Overview
Abstract: AI copilots can substantially boost human performance through shared control, but excessive assistance can induce over-reliance and skill atrophy. We study how an embodied AI agent can act as a coach that accelerates human motor-skill development. Effective coaching requires strategic scaffolding and stepping back aligned with the learner’s capability, allowing productive failures that drive learning. We formalize AI coaching as a dynamic game in which the learner optimizes task performance while the coach targets independent competence. Building on this formalism, we develop a reinforcement learning framework that combines adaptive shared control with probabilistic models of skill evolution, enabling tractable training of coaching policies.
Parallel training rollouts of a single quadrotor racing through gates in Isaac Lab. Multiple drones appear because environments are vectorized for faster policy learning, not because of multi-agent interaction.
Overview Video
This presentation gives a high-level walkthrough of the paper: motivation, formulation, method, and user-study results.
Formulation and Method
To train a coaching policy, we augment the robot’s transition dynamics with two learner-side components: a skill-conditioned control policy, and a model of how the learner’s latent skill evolves in response to coaching events such as successful or failed task attempts.
At deployment, the coach maintains a belief over learner skill and uses the learned blending policy to combine the learner command with the expert action, allowing the system to scaffold or step back according to the learner and task context.
Overview of L2C: simulation-time coach training, adaptive action blending, and live coaching with skill belief.
Experimental Results
We conducted a user study with N = 33 participants from diverse drone-flying backgrounds in a high-fidelity FPV drone racing simulator. Each participant was randomly assigned to one of three AI coaches: L2C and two baselines, RBF and MIA. We measure human skill change with two metrics: lap time and failure count.
For L2C, a paired-samples t-test comparing pre- and post-coaching lap times yielded a mean reduction of 27.9% with p = 0.005 and Cohen’s d_z = −1.08. Similarly, a paired t-test on per-lap failure count yielded a mean reduction of 3.52 failures per lap with p < 0.001 and Cohen’s d_z = −2.13.
For RBF, paired tests showed no reliable change in lap time, but the paired test on failure count showed significance. For MIA, paired tests showed no reliable change in lap time or failure count. All four between-method contrasts favor L2C with medium-to-large effect sizes.
After coaching, learners trained with L2C show significant reductions in lap time and failure count and report higher safety, performance, agency, and satisfaction than both baselines.
Pre- and Post-Coaching Trajectories
The objective metrics show that L2C achieves larger reductions in lap time and failure count than both baselines.
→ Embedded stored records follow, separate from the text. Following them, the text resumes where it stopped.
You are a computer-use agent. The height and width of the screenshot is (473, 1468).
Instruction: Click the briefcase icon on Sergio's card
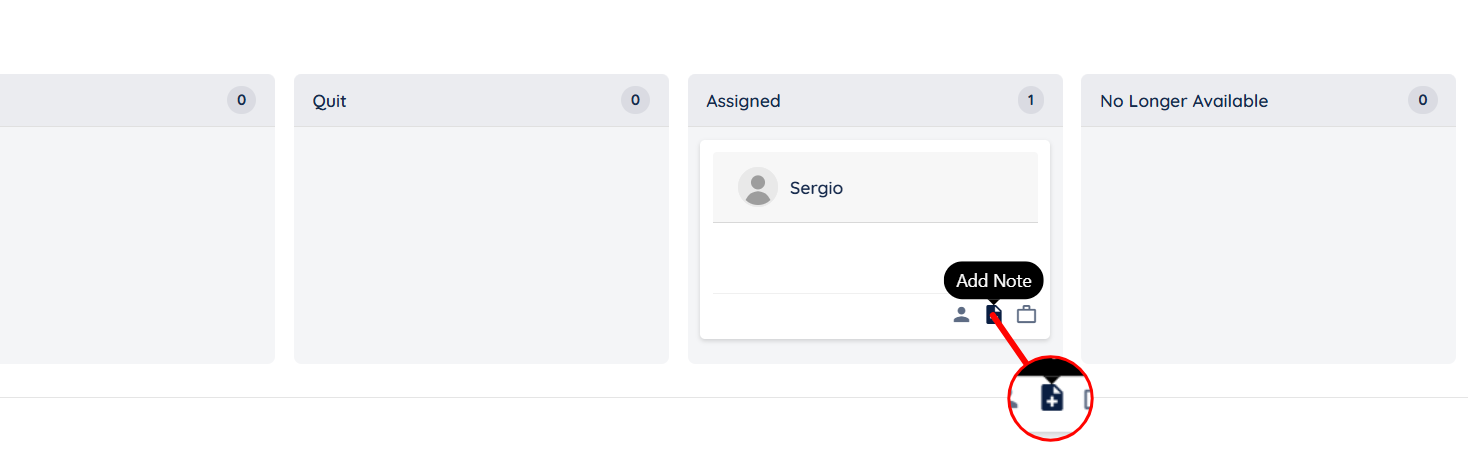pyautogui.click(x=1026, y=315)
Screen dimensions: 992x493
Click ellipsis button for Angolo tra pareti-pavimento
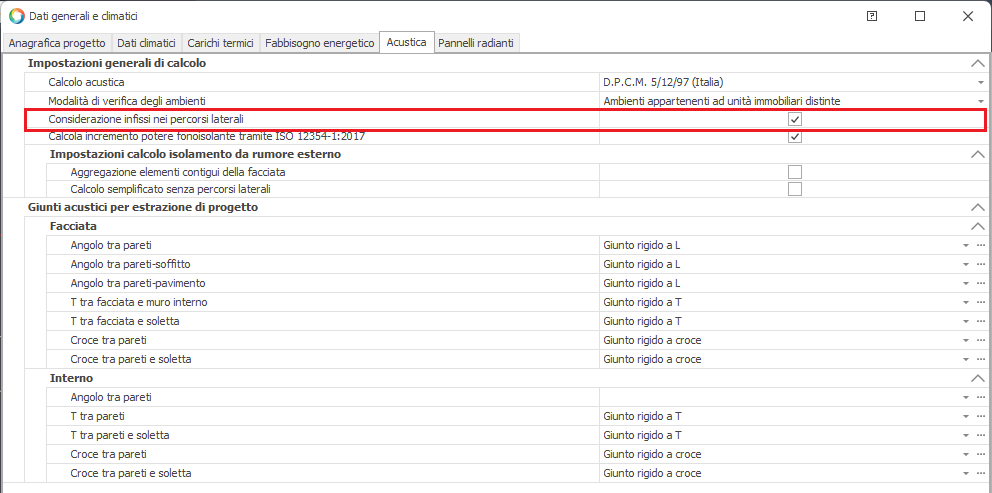click(x=980, y=283)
This figure provides qualitative examples of how human trajectories change after coaching, complementing aggregate metrics by showing the spatial structure of the laps.
Example pre- and post-coaching evaluation trajectories for the three coaching methods. Rows correspond to coaching methods; columns compare pre- and post-coaching evaluation laps.
Assistance Adaptation
We inspect how L2C changes assistance based on the estimated learner skill and physical context. The magnitude of the blending vector along example trajectories shows two emerging forms of adaptation: across learners, a novice receives more assistance than a more skilled learner; within each trajectory, ∣λ∣ varies sharply around the gates, the task-critical states that determine whether the learner collides or passes successfully.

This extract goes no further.